Following a full admission of liability, Birmingham Women’s NHS Foundation Trust has now paid out a five-figure out-of-court settlement and Mr Forster says more must be done by hospitals to ensure that important lessons are learnt to stop such dangerous errors from occurring in the future.
The medical law and patient’s rights specialist at Irwin Mitchell’s Birmingham office, said: “Clearly there was a basic failure to care for Lyndsey properly during her treatment.
“She has been left traumatised by what happened and the resulting infection she suffered means she is now at a greater risk of developing problems in the future, including a risk to her fertility.
“Never events should be just that, events which just don’t happen and it is imperative that Trusts across the West Midlands and the entire country invest in training to ensure every step is taken to protect the safety of patients and prevent injury where at all possible.”
Two days after surgery, following the difficult birth of her first child, Lyndsey Faulkner, 28, from Stirchley, Birmingham, was sent home from hospital despite still feeling unwell, weak and dizzy.

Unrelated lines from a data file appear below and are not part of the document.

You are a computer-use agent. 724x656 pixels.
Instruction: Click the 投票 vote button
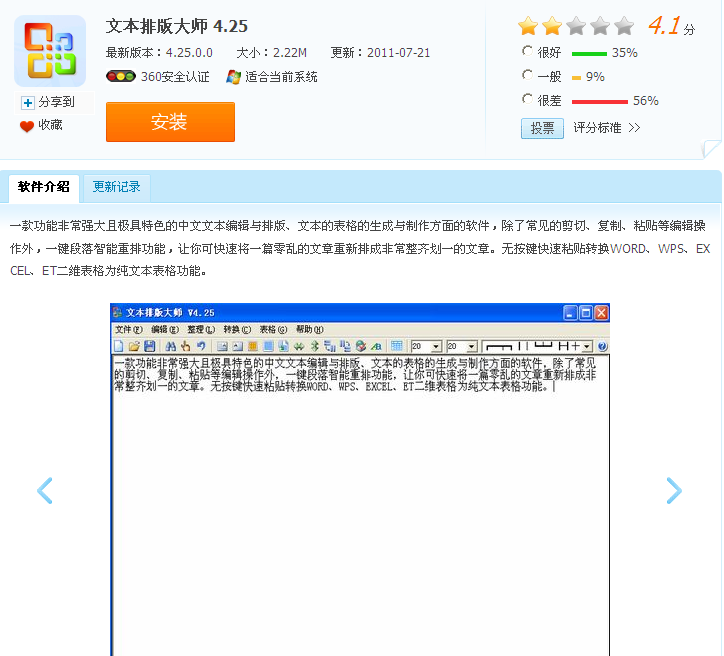(542, 128)
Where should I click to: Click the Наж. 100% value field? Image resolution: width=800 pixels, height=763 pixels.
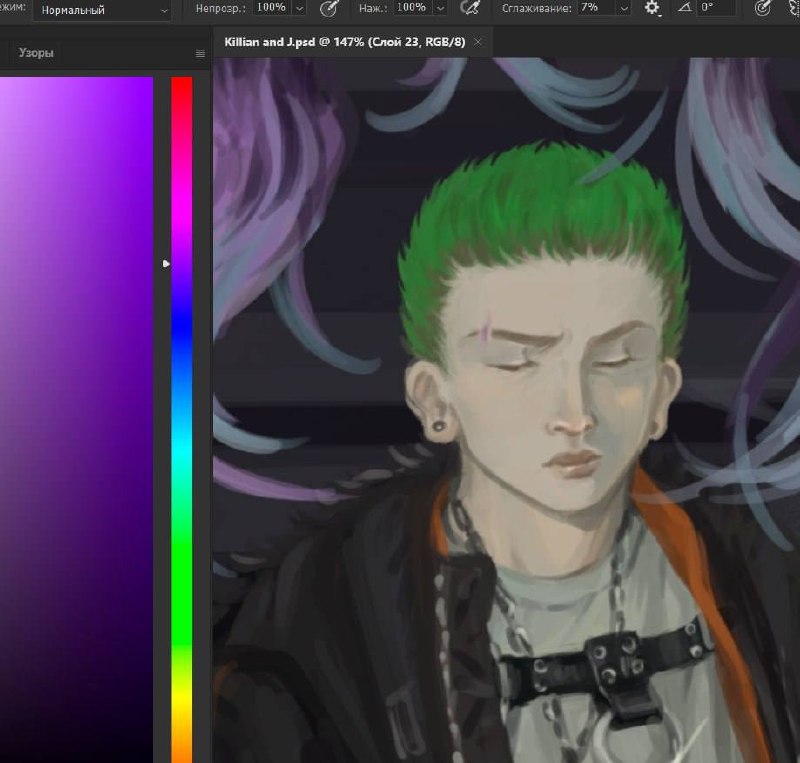[413, 8]
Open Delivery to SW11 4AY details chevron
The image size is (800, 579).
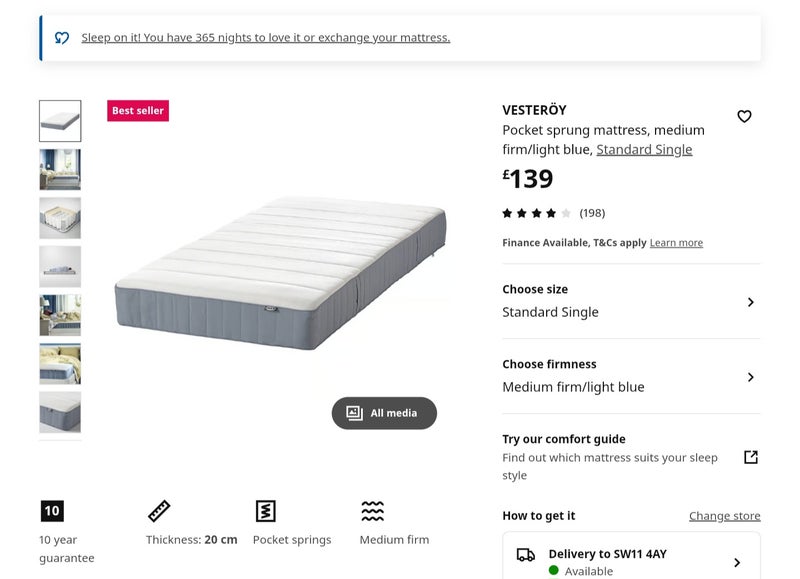pyautogui.click(x=737, y=563)
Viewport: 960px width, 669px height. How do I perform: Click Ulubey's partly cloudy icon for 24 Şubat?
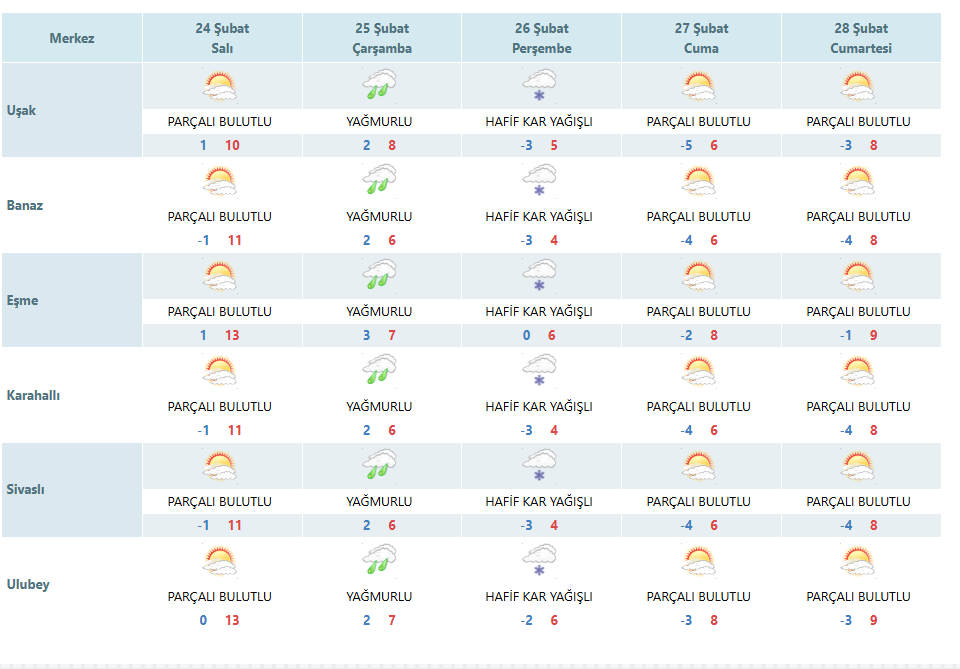220,561
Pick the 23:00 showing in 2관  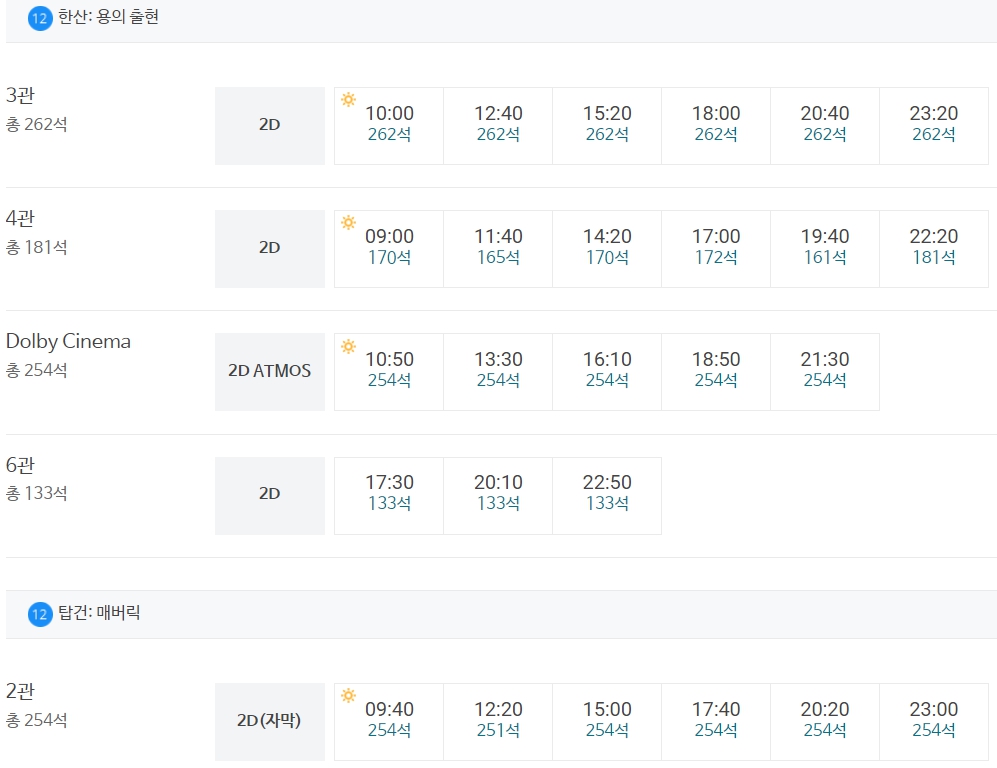pyautogui.click(x=933, y=722)
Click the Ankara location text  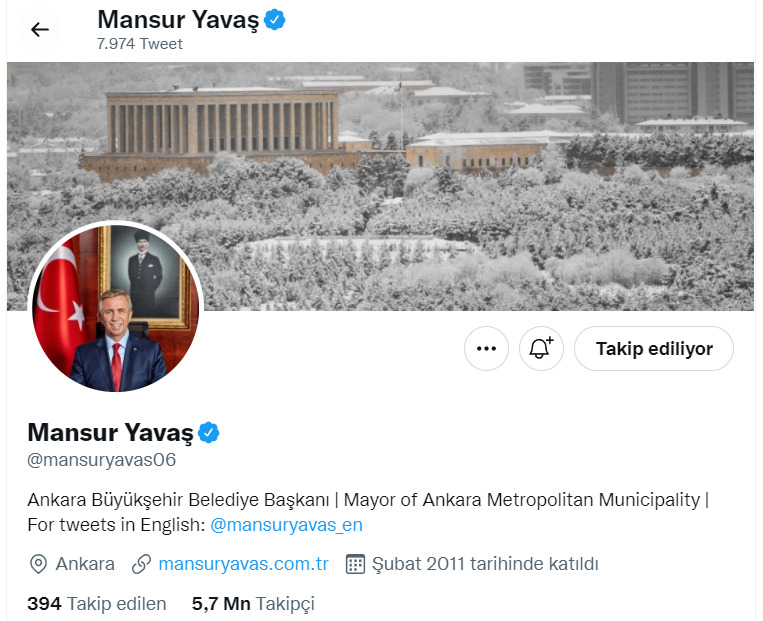[85, 564]
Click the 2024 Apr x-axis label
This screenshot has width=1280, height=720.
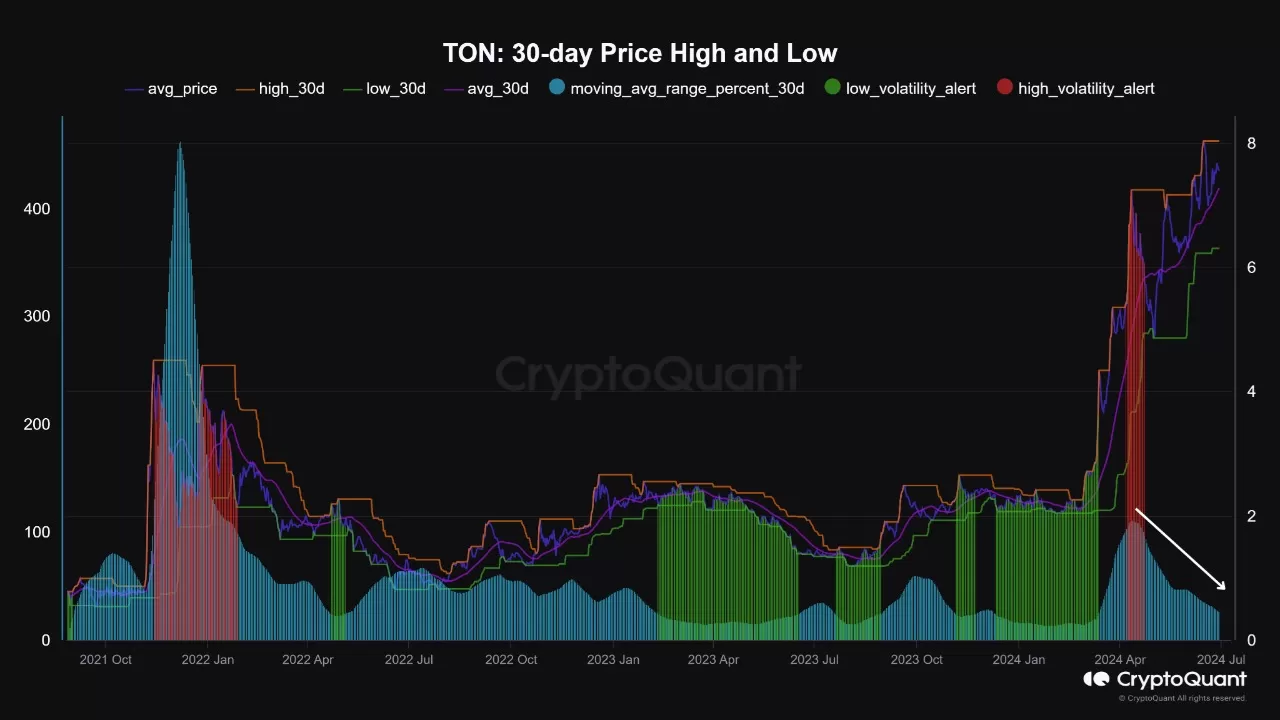coord(1120,659)
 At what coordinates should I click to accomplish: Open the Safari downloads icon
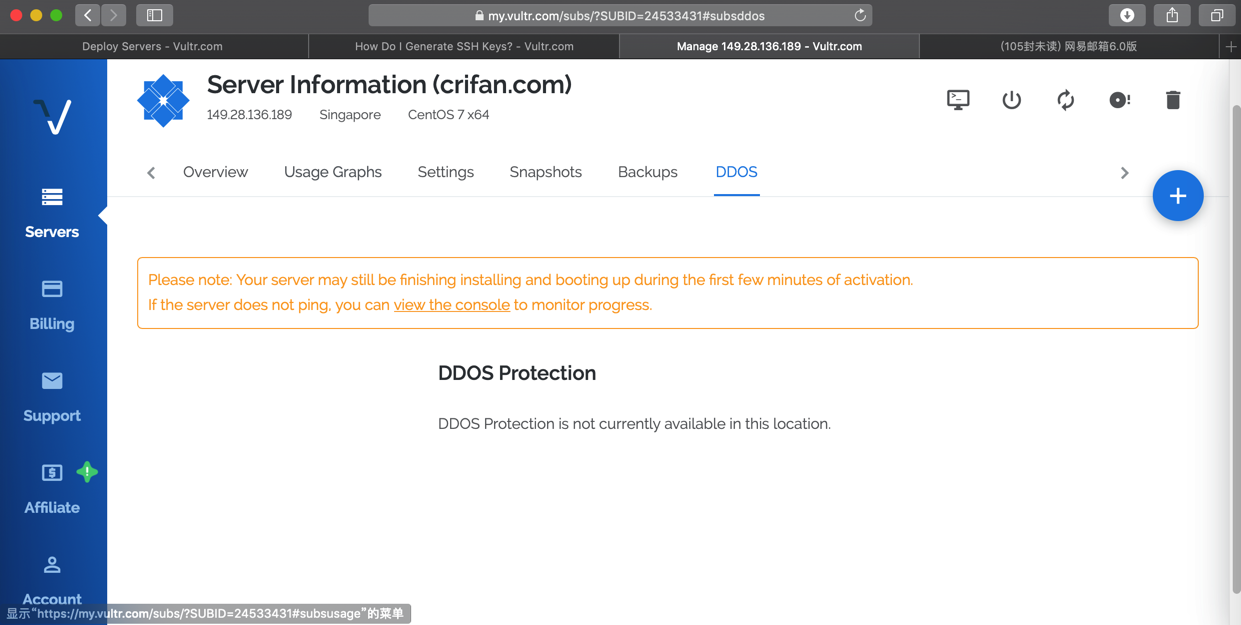click(1126, 16)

Initially the nursery nurse believed the agonising abdominal pains and dizziness she was suffering were a result of the birth but as the weeks went on, her condition deteriorated further.
Finally, unable to bear the pain in her abdomen any longer, on 3rd June she visited an emergency medical walk-in centre, where the medical swab was finally discovered.
Commenting on the ordeal, Lyndsey said: “The birth of my first child should have been so exciting but instead it turned into an absolute nightmare. I was so ill after Mia was born that I wasn’t really able to bond with her and the first important weeks of her life passed by in a blur.
“I am devastated that such a thing could happen. When staff at the medical centre explained what was wrong I was gobsmacked and to be told that I could very easily have died from septicaemia or gone into toxic shock was very hard to deal with. My baby might have been left without a mother because of this basic mistake which should never have been allowed to happen.”
In January 2011, the Department of Health extended its list of ‘never events’ to include 25 serious, preventable patient safety incidents that should never occur whilst in the care of the NHS. In January 2012, the list of 25 never events was retained with minor amendments to some definitions.
The list in 2011 added tragedies such as maladministration of insulin, falling from unrestricted windows and severe scalding to those already identified on the original list of eight published in April 2009, including medical instruments and swabs being left inside patient’s bodies, and operations being carried out on the wrong body part.
Guy Forster has also urged the DoH to keep the list under constant review in an effort to highlight even more avoidable errors as never events amidst concerns that some preventable injuries, such as bedsores suffered by hospital inpatients and injuries caused by administering substances to patients with known allergies were not included.
He added: “If the NHS is truly to learn from patient safety incidents it is important that this list remains a work in progress and that healthcare professionals continue to strive towards making sure the ‘Never Events’ live up to their name.”